Kita sudah membaca banyak informasi dari luar negeri mengenai konsep "Knowledge-Based" Society yang diterjemahkan menjadi Society "yang Berbasis-Pengetahuan". Tetapi pengetahuan saja, tanpa pikiran kritis, kemampuan analisis, sintesis, inovasi, dan kreativitas, dll. yang dikembangkan oleh pendidikan yang bermutu jelas tidak dapat mencapaikan bangsa yang cerdas.

Kita kayaknya tidak memperhatikan faktor utama di negara-negara lain yang mendukung konsep "Knowledge-Based Society", yaitu, mereka terus melaksanakan metodologi pembelajaran yang mengajak dan mengembangkan bangsa yang cerdas dan mampu menggunakan "knowledge" secara efektif, yaitu "Pembelajaran-Aktif dan Kontekstual" (PAKEM), yang adalah fondasi perkembangan SDM (manusia yang berkualitas, yang diberdayakan oleh pendidikan yang "Holistik dan Relevan").

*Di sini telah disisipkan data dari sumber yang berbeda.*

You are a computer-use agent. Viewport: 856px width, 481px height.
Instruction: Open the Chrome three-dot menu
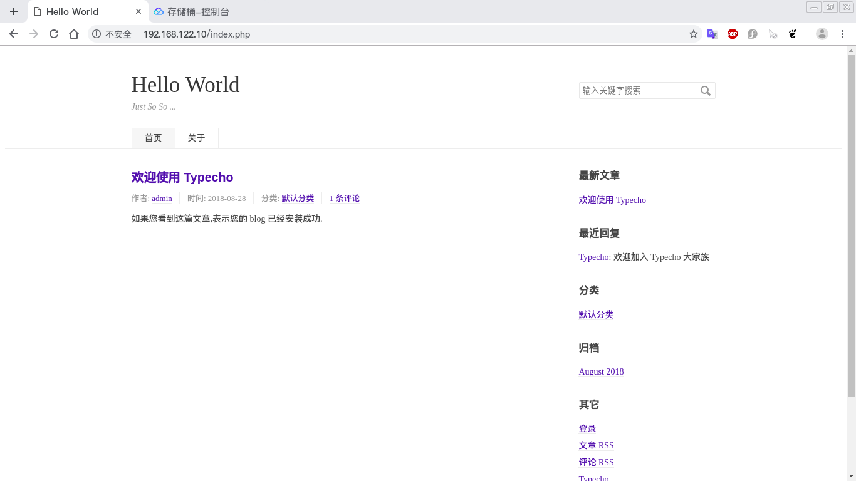(842, 34)
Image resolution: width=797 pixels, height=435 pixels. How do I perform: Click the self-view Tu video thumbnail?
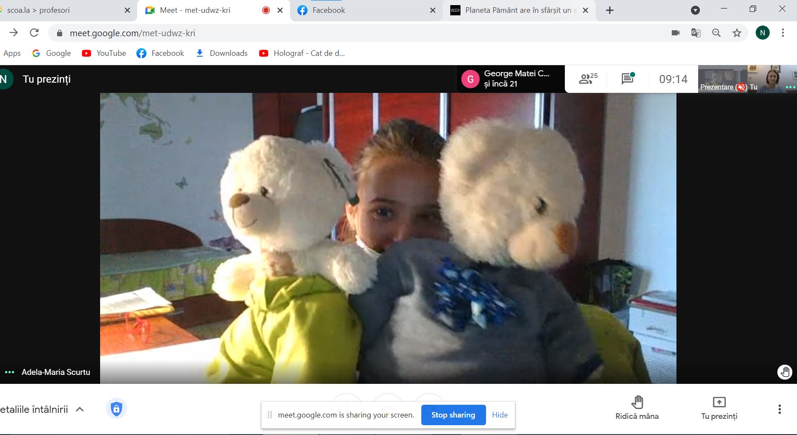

Kita sudah puluhan tahun menyaksikan bahwa program-program berbasis pelatihan guru di luar sekolah-nya gagal meningkatkan kemampuan guru secara signifikan (sampai mutu pendidikan kita sudah menjadi krisis). Mengapa begini? Isu utama adalah motivasi guru untuk ikut program-program pelatihan begini (pada umum) adalah ekstrinsik (misalnya tinggal di hotel mewah, makanan disediakan, juga insentif eksrinsik yang lain-lain), bukan motivasi yang intrinsik yang mengutamakan profesionalisme. Juga seringkali guru-guru yang ikut kegiatan di luar sekolah bukan guru yang terbaik atau mampu utuk mengimplementsikan perubahan (Change) dan gagal.

Isu kedua adalah kebudayaan di sekolah guru-nya sendiri yang seringkali tidak mendukung perubahan (kemajuan), jadi setelah program pelatihan sudah selesai mereka kembali ke sekolahnya dan terus melaksanakan pembelajaran sesuai kebudayaan sekolah (tanpa kemajuan).

Kami sangat mengerti bahwa "kita dapat mengantar kuda ke sungai, tetapi kita tidak dapat memaksakan kuda-nya minum". Jadi supaya kita adalah hemat dan efisien anggaran dan SDM kita, kita akan terfokus kepada sekolah-sekolah yang ingin mengarah ke Sekolah Berstatus "Sekolah Berkualitas".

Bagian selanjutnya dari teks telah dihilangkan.